Mi, 22. November 2017

Mob in Sachsen

20.02.2016 19:03

Polizei: Asylwerber mitschuld an Eskalation

Nach ihrem umstrittenen Einsatz bei fremdenfeindlichen Protesten vor einer Asylwerberunterkunft hat die Polizei im deutschen Sachsen mehreren Flüchtlingen eine Mitschuld an der Eskalation gegeben. Sie hätten in Clausnitz aus dem Bus heraus gefilmt und mit Gesten wie dem Stinkefinger die davorstehenden Demonstranten provoziert, sagte der Chemnitzer Polizeipräsident Uwe Reißmann am Samstag.

Deshalb seien drei Flüchtlinge von der Polizei gewaltsam aus dem Bus geholt worden. Das sei "absolut notwendig und verhältnismäßig" gewesen, sagte Reißmann. Zugleich räumte er ein, dass die Polizei am Donnerstagabend Probleme hatte, der Situation in dem kleinen Ort im Erzgebirge Herr zu werden. An dem Abend hatte sich ein fremdenfeindlicher Mob - zeitweise bis zu 100 Menschen - vor dem Flüchtlingsheim versammelt und versucht, die Ankunft der Asylwerber mit einer Blockade zu verhindern. Anfangs war dabei nur eine Polizeistreife vor Ort.

"Aus heutiger Sicht war das eine Fehleinschätzung", sagte Reißmann. Ein Beamter habe den Demonstranten einen Platzverweis samt Konsequenzen angedroht und dafür nur Gelächter geerntet. Für eine Räumung habe "die Kraft gefehlt", so der Polizeipräsident. Es seien weniger als 20 Polizisten an Ort und Stelle gewesen.

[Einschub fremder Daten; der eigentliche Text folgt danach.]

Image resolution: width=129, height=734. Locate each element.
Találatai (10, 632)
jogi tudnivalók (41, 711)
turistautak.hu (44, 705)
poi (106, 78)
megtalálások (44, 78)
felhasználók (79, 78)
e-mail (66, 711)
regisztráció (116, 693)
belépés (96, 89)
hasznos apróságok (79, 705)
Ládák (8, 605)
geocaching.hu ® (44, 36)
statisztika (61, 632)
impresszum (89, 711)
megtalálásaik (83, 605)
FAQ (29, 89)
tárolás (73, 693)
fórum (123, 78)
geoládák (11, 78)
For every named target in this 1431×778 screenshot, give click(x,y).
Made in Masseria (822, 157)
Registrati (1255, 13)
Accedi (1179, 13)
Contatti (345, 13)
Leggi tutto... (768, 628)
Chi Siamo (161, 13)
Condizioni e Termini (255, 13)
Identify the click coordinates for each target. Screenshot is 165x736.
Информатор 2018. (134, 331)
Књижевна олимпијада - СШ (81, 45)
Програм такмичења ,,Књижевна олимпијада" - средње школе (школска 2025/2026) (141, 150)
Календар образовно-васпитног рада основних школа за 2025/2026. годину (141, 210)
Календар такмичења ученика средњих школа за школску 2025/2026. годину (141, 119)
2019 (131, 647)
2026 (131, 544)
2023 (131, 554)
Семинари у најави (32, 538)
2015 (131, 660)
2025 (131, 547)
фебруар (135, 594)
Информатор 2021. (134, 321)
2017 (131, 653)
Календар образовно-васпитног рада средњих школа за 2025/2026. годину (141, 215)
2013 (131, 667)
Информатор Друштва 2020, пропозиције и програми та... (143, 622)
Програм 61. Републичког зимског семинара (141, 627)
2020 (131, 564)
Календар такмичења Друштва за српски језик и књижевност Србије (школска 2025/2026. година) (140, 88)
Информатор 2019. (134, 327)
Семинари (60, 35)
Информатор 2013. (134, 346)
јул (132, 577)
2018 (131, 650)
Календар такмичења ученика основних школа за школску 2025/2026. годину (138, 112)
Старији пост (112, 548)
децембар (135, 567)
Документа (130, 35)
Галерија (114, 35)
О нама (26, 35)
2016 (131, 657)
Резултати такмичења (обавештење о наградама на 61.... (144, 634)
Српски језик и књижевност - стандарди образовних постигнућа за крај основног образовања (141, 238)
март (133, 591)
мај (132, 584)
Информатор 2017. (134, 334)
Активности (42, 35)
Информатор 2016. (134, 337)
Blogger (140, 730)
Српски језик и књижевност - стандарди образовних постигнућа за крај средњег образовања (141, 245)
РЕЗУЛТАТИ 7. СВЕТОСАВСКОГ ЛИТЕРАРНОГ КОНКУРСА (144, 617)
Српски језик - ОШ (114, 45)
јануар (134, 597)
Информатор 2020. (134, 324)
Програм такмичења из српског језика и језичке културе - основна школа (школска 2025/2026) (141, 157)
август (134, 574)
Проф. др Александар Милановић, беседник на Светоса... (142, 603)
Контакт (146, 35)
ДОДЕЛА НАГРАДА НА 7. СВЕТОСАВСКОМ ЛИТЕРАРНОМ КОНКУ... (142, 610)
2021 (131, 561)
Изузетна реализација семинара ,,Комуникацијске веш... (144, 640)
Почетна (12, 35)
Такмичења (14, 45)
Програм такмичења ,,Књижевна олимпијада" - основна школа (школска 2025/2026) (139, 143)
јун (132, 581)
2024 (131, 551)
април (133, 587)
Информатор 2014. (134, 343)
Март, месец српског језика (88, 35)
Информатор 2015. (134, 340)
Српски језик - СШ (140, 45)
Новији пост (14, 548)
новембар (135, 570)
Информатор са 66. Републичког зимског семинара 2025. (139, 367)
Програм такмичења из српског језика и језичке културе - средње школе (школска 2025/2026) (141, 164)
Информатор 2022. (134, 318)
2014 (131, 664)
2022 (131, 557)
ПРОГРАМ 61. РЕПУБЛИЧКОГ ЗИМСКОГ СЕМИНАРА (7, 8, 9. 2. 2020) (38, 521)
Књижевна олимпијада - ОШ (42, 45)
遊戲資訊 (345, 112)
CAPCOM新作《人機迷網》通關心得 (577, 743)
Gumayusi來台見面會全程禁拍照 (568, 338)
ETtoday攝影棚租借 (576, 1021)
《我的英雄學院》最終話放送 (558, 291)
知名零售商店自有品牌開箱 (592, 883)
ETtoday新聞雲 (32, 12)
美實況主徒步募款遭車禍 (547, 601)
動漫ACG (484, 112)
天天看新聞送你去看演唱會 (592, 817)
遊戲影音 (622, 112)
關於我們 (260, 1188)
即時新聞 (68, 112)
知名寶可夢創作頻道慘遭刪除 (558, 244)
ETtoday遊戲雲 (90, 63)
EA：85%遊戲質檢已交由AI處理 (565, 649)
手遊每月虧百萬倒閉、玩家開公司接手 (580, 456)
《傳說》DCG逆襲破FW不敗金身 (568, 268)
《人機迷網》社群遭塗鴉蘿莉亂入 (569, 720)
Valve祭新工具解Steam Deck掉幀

Polizist zerrt Bub aus Bus
Seit dem Einsatz sorgen Videoclips im Internet für Empörung. Zu sehen sind verängstigte Flüchtlinge in dem Bus, ein Polizist zerrt einen 14-jährigen Buben rabiat aus dem Fahrzeug. Das sei zum Schutz des aus Tripoli im Libanon stammenden Jugendlichen erfolgt und abgesprochen gewesen, sagte Reißmann. Es sei davon auszugehen gewesen, dass er in dem Gebäude sicherer sei als im Bus. Aus der Erfahrung früherer Einsätze habe man damit rechnen müssen, dass die Demonstranten Steine oder Böller auf den Bus werfen.

Doch augenscheinlich aus Angst vor den Protesten und der chaotischen Situation hatten die 20 Flüchtlinge den Bus zunächst nicht verlassen wollen. Sie berichteten der Deutschen Presse-Agentur am Samstag, dass Polizisten auch einer Frau die Arme auf den Rücken gedreht und sie zwangsweise aus dem Bus geholt hätten.

Grünen-Bundeschef Cem Özdemir forderte, den leitende Polizeibeamten des Einsatzes zu suspendieren. Er sei seiner Verantwortung nicht gerecht geworden. Polizeipräsident Reißmann sagte dagegen, er sehe keinen Anlass für Konsequenzen. Derzeit geht die Polizei 14 Anzeigen etwa wegen Verstößen gegen das Versammlungsrecht oder Nötigung nach. Reißmann rechnete damit, dass es noch mehr werden. Er schloss auch Ermittlungen gegen einzelne Flüchtlinge nicht aus.